Meeting Kroenke, for an interview, wasn’t easy. And he didn’t say much. He so rarely talked to the media that he had the nickname of Silent Stan. But in 2010, soon after he bought the Rams, I flew to Denver to see him – and perhaps that should’ve been the first clue of what was to come. He was not in St. Louis. He was staying at his penthouse condo inside an arena in downtown Denver, where his Nuggets and Avalanche played. We talked as he worked out in the gym. He answered questions while running on a treadmill.
Back then, Kroenke buying the Rams was seen as a very good thing.
After all, he was a Missourian through and through.
He’d been raised in a tiny town in the middle of Missouri, a rural place where you pronounce the state as Missour-ah. He attended the University of Missouri-Columbia, where students know to call it Mizzou.
Even as he accumulated his fortune, he kept a house in Columbia, Mo. He raised his family there. He understood what it meant to live in the middle of the country, far from the coasts (even far from Chicago), and to be a little insecure about that.
That counted for something. To fans, it was reassuring.
Kroenke was one of them.
That’s why many were shocked to read the 29-page document he sent this week to other NFL team owners outlining his reasons for wanting to move the St. Louis Rams to a new stadium in Los Angeles.
The document, obtained by The St. Louis Post-Dispatch, reads like a nasty divorce petition. Kroenke is not only repulsed by St. Louis, but he feels let down by St. Louis. The differences can’t be reconciled. There is no way this marriage can be saved. He never really was in love.

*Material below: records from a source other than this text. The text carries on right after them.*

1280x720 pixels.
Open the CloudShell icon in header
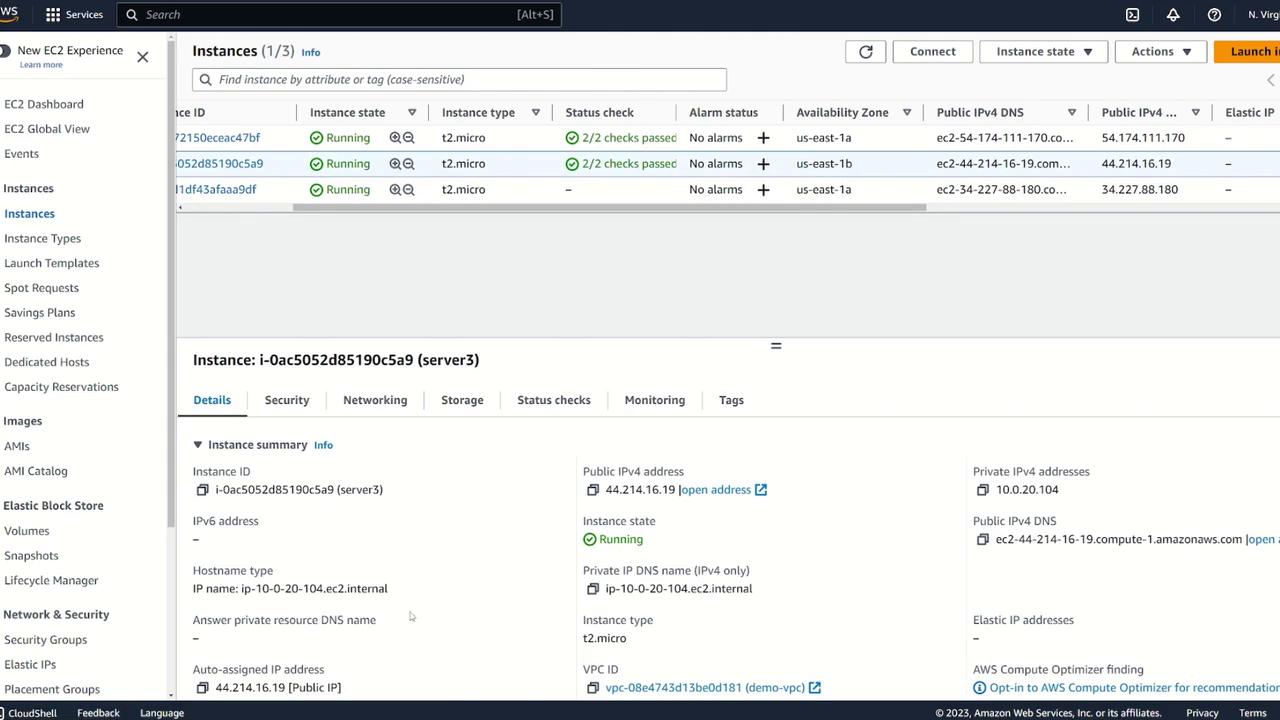(x=1132, y=15)
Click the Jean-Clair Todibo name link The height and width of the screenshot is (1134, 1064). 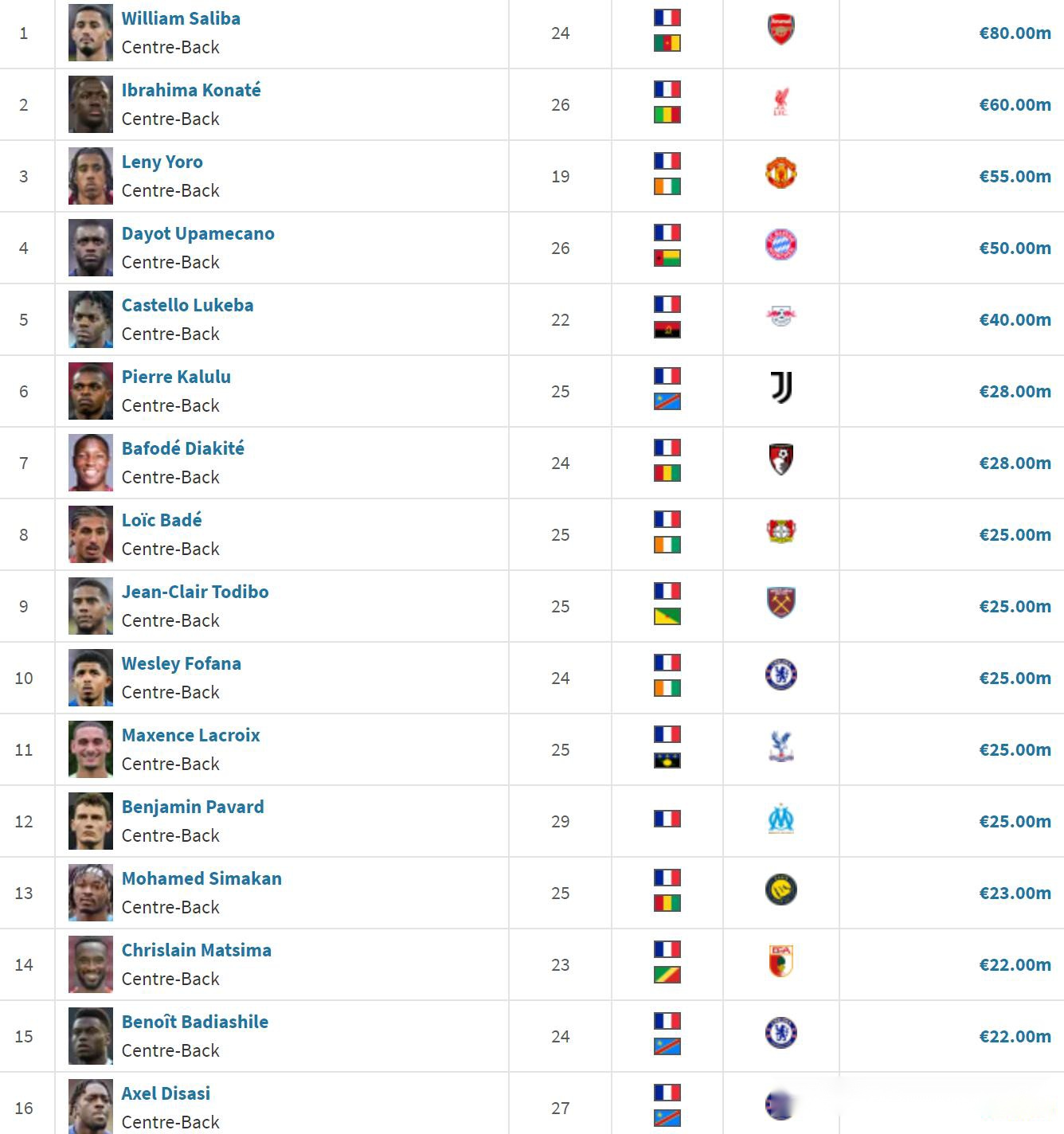click(x=195, y=592)
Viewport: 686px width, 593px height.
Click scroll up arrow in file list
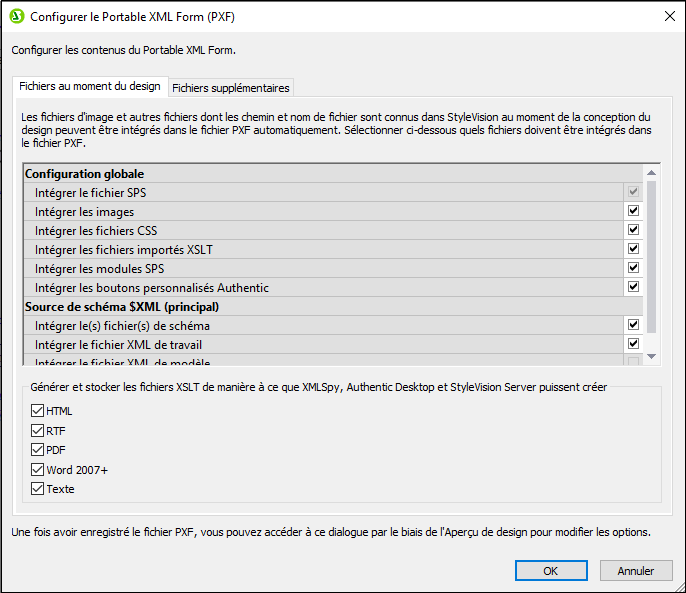coord(652,172)
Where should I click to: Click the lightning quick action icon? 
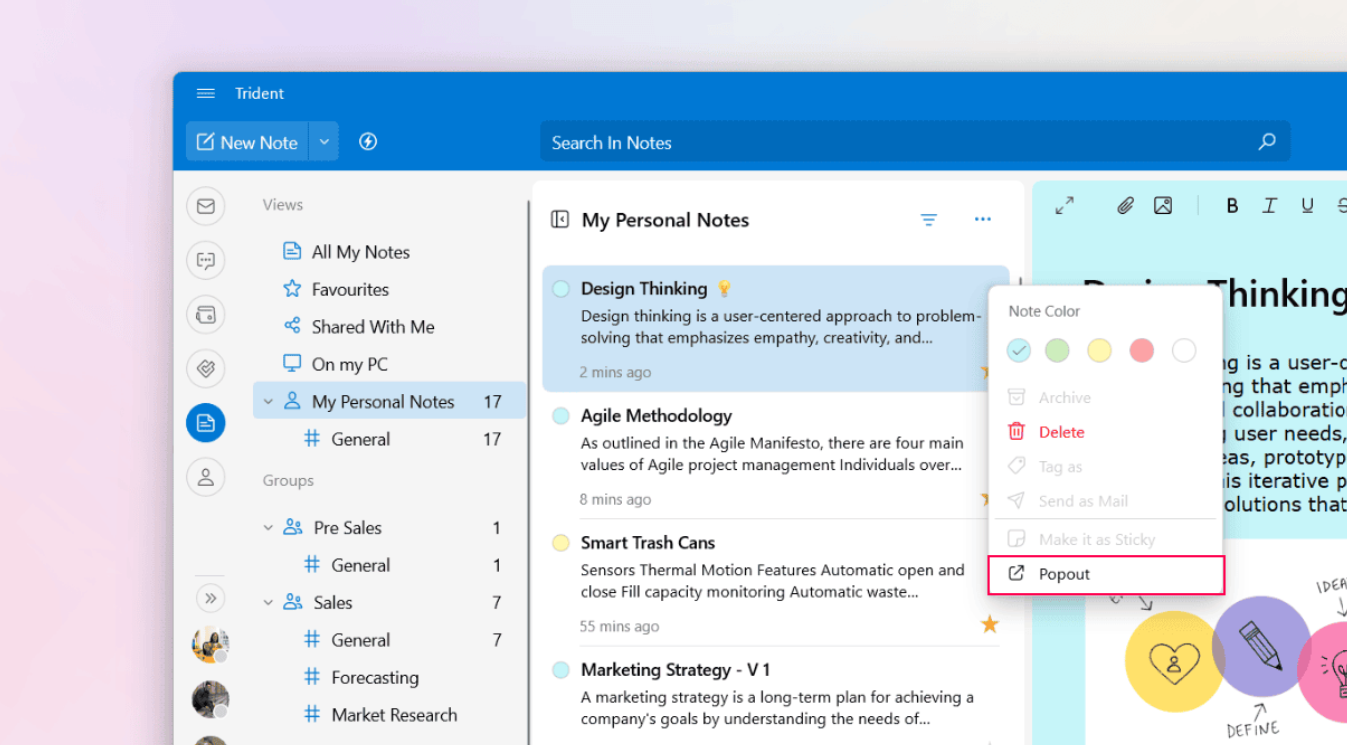coord(368,142)
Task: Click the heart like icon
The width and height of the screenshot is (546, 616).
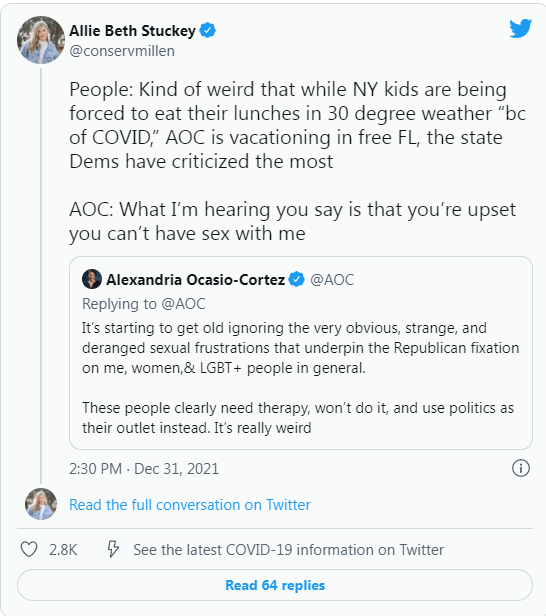Action: [x=29, y=549]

He dings the city’s slow economic growth. He criticizes it for a shrinking population.
“Compared to all other U.S. cities,” Kroenke wrote, “St. Louis is struggling.”
He insists St. Louis can’t support three pro sports teams – the Rams, the baseball Cardinals and hockey Blues. He thinks St. Louis’ push to keep the Rams with a new $1.1 billion riverside stadium is awful: “Any NFL Club that signs on to this proposal in St. Louis will be well on the road to financial ruin, and the League will be harmed.”
A sucker punch from an outsider -- people in Missouri might’ve expected that. Missourians can be wary of outsiders, and that's especially true of St. Louis residents, a city that can seem like it’s just waiting for someone else to leave. In 1910, it was one of America’s biggest cities. Now, it ranks just behind Corpus Christi, Texas. So Kroenke is right, the city is shrinking.
And St. Louis -- still a great, charming city -- has been burned before. It has seen Anheuser-Busch gutted by new Belgian-Brazilian owners. TWA, based in St. Louis, once offered hundreds of flights from there, even a direct to London. Then Texas-based American Airlines bought it. Today, Southwest is the biggest carrier at St. Louis’ airport.
But with Kroenke, St. Louis is being betrayed by one of its own.
That’s made this fight very personal.
The newspaper in St. Louis on Thursday published a dart board with Kroenke’s face as the bull’s eye. The board was covered in “kroenkecomplaints” tweets, inside jokes about how the billionaire never really got the city – “No one would meet him at the Muny.” (That’s a reference to a popular ad jingle for an outdoor amphitheater in the city.)
The city’s alternative weekly wrote a screed headlined, “F--- you, Stan Kroenke, and the Toupee You Rode in Under.”
Some activists even suggested Kroenke wants to leave because of the ongoing Black Lives Matter protests centered in Ferguson, a town just outside St. Louis.
This is not typical behavior for St. Louis. At baseball Cardinal games, fans are known to applaud fine plays by the opposing team. “Midwestern nice” is a real thing.
I know this because I lived in St. Louis for a decade. And I understand why Kroenke’s letter has provoked such out-sized anger.
It was not just a finger in the eye, but fingers jabbed in kidney, ear and that oddly sensitive spot on the back of your arm.
Kroenke didn’t just beat up on St. Louis. He went after St. Louis’ deepest-rooted insecurities to do it. It’s like taunting someone over a speech impediment. Or teasing a weight-conscious woman about what she eats.
It feels mean-spirited.
Kroenke has a reputation as a businessman. His silence is seen as business acumen. He is a fan of business models. When I interviewed him, he talked lots about the sports business model. He was all about cost inputs and being financially responsible.
But Kroenke’s proposal to other NFL owners closes on an emotional note.
It’s a quote from a sports columnist describing the Rams as family. They are legacy.
In this case, the columnist is talking about L.A.
But he could’ve been talking about St. Louis.
Because only families fight like this.